Fragmento del documento —
════════════════
Todo esto viene a cuento para situar los dos trabajos centrales de esta recopilación, los dedicados a “España sin guerra civil” y a los cambios sociales –cambio de sociedad, en realidad- durante la dictadura. Con el primero, he querido explicitar un tipo de razonamiento que de todas formas está presente en el quehacer del historiador cuando construye un relato en el que la misma secuencia de los acontecimientos cronológicamente ordenada tiende a dar por supuesto que el pasado ha sido necesario y que el futuro es indeterminado, según el comentario de Raymond Aron al pensamiento de Max Weber. Explicitar ese supuesto con el uso de un contrafactual, pero no con el propósito de reconstruir una secuencia en la que el elemento central que se daba como necesariamente determinado desaparezca pera seguir luego con un relato-ficción del proceso. Lo que me importaba del asunto era mostrar que nada en el proceso anterior determinaba necesariamente el futuro de guerra civil y que por tanto las cosas pudieron haber sucedido de otro modo. O sea, de nuevo Weber: la historia no es una secuencia regida por la necesidad, pero tampoco es producto del azar; el pasado no es casual, pero el futuro no está por completo indeterminado; y también Marx, el Marx de El dieciocho brumario de Luis Bonaparte: “los hombres hacen su propia historia, pero no la hacen a su libre arbitrio, bajo circunstancias elegidas por ellos…”. En el oficio de historiador, como en el de sociólogo, es necesario mantener bien agarrado de una mano el extremo de la “agency”, sin soltar nunca de la otra el de la estructura.
════════════════
Extracto de datos —
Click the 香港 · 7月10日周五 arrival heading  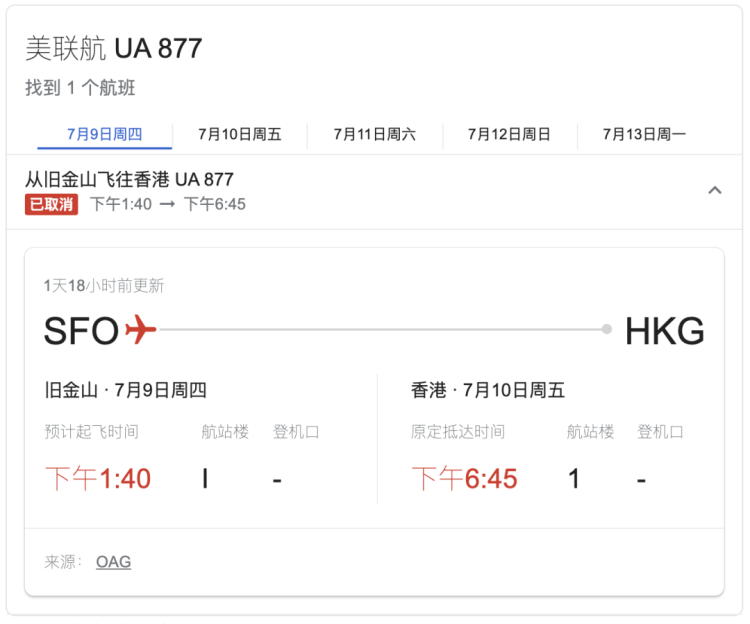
════════════════
Acciones a realizar —
1. En el texto sobre el oficio de historiador, ¿con qué fin se recurre a un contrafactual en el trabajo dedicado a «España sin guerra civil»? Contesta en una a tres frases.
2. Retoma el texto sobre el oficio de historiador desde el punto en que se interrumpe.

Respuestas por tarea —
1. El contrafactual sirve para hacer explícito el supuesto de que el pasado fue necesario, no para reconstruir una secuencia sin guerra civil y seguir con un relato-ficción del proceso. Lo que importaba era mostrar que nada en el proceso anterior determinaba necesariamente el futuro de guerra civil y que, por tanto, las cosas pudieron haber sucedido de otro modo.

2.
De mis incursiones por los tiempos de dictadura he recogido, en primer lugar, “Un fascismo bajo palio en uniforme militar”, reseña de varios libros destinada a Babelia, que me ofreció la oportunidad de ocuparme del debate, entonces muy vivo, levantado por la publicación del libro Due fronti, que contenía dos breves relatos de dos voluntarios italianos en la guerra de España, Giuliano Bonfante y Edgardo Sordo, antifascista el primero y oficial del ejército italiano el segundo. Las memorias no habrían suscitado disputas si Sergio Romano, “intelectual e historiador de irreprochables credenciales liberales”, como lo calificaría poco después Paul Preston, no hubiera salido a la palestra para defender la tesis, vieja por lo demás, de que el triunfo de Franco en la guerra evitó en España la instalación de la “primera democracia popular de Europa”, o sea, el comunismo.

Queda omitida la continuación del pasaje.